Anaheim defenseman Luca Sbisa’s demotion to the Western League’s Lethbridge Hurricanes for the second season in a row got me thinking about junior-eligible players in the NHL; just how many there are and what the World Junior Championship would be like if they could all play.
Canada will be gunning for its sixth-straight gold medal this holiday season. By my – admittedly quick – count, there are currently 20 pros in the NHL or American League eligible for the WJC. Fans can only wish they were all going to be in Saskatoon and Regina, Sask., to suit up for their countries.
Each season there are a number of junior-eligible players in the pros and few are released for the junior tournament, a la Los Angeles’ Oscar Moller last year. But this year there are a bunch of NHL juniors. And this year there was also the chance to have them play in the world juniors, by holding the tournament at the same time as the Vancouver Olympics.
Logistical nightmares would abound, I know.
Hockey Canada would fight tooth and nail against having two marquee events in the country at the same time. Canadian media giant TSN, who broadcast the games and the Games, would do much the same, with its Holidays ratings-bonanza dwarfed by the Olympic tournament. As well, scheduling games would be difficult, as, for the sake of fans, countries in both tournaments couldn’t play at the same time, or even on the same day – although imagine the euphoria of Double-Header Day with the juniors playing in the afternoon and the seniors in prime time (or the Canadian morning and afternoon for European purposes). That would be a hit in Canada, and I suspect in other countries, too.
And let’s not forget, the world junior tourney only registers with any kind of serious numbers in Canada. You can’t exclude the rest of the world when making such decisions, but how much would it really care if its junior and senior teams were playing at the same time? Past junior attendances and ratings around the world suggest not much.
This is pie-in-the-sky stuff, to be sure, but here’s why it would make for great hockey.

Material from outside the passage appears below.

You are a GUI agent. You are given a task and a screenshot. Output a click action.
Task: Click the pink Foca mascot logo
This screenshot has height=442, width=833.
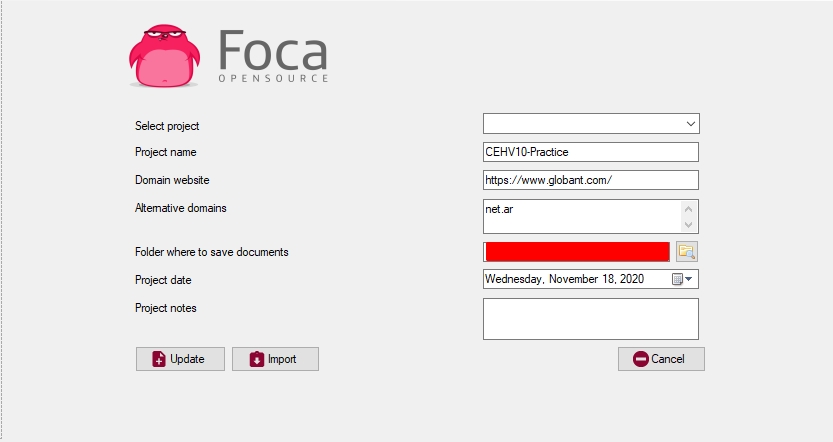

Canada boasts junior NHLers Evander Kane, Matt Duchene, Ryan O’Reilly, John Tavares, Michael Del Zotto, Alex Pietrangelo, Steven Stamkos and James Wright. Russia has Nikita Filatov and Dmitry Kulikov in the NHL and Andrei Loktionov, Vyacheslav Voinov, Anton Klementyev and Evgeny Grachev plying their trade in the AHL.
Sweden’s defense corps could use the likes of Ottawa’s Erik Karlsson and Tampa Bay’s Victor Hedman, while the U.S. would love to see Atlanta’s Zach Bogosian and AHL Hershey’s John Carlson. Slovakia should expect Tomas Tatar to be released by Detroit’s AHL team in Grand Rapids.
AHL players are more likely to be released to their national junior teams – and let’s hope they are, for their sake and that of the tournament. But will this be a year when we’ll see NHL players released in greater numbers? Don’t bet on it.
Of the 13 listed above, Pietrangelo has a chance; he’s played just two games for St. Louis to date and looks like a candidate to again be returned to Niagara of the Ontario League. And Columbus’ Nikita Filatov is seeing less than seven minutes of ice time per game under Ken Hitchcock – it would do his confidence wonders to tear up the juniors.
But outside of those two, it’s hard to see any of the other NHLers making the trip to the Prairies. And that’s a shame. I understand the realities of today’s NHL – younger players generally come cheaper and they’re more ready than ever as teenagers – and you can’t expect any organization to water-down its product more than teams already are.
But remember the lockout year? That was one of the greatest world juniors in recent memory and it was all because the best players were available to play.
That could have been the case again this season. Too bad it won’t be.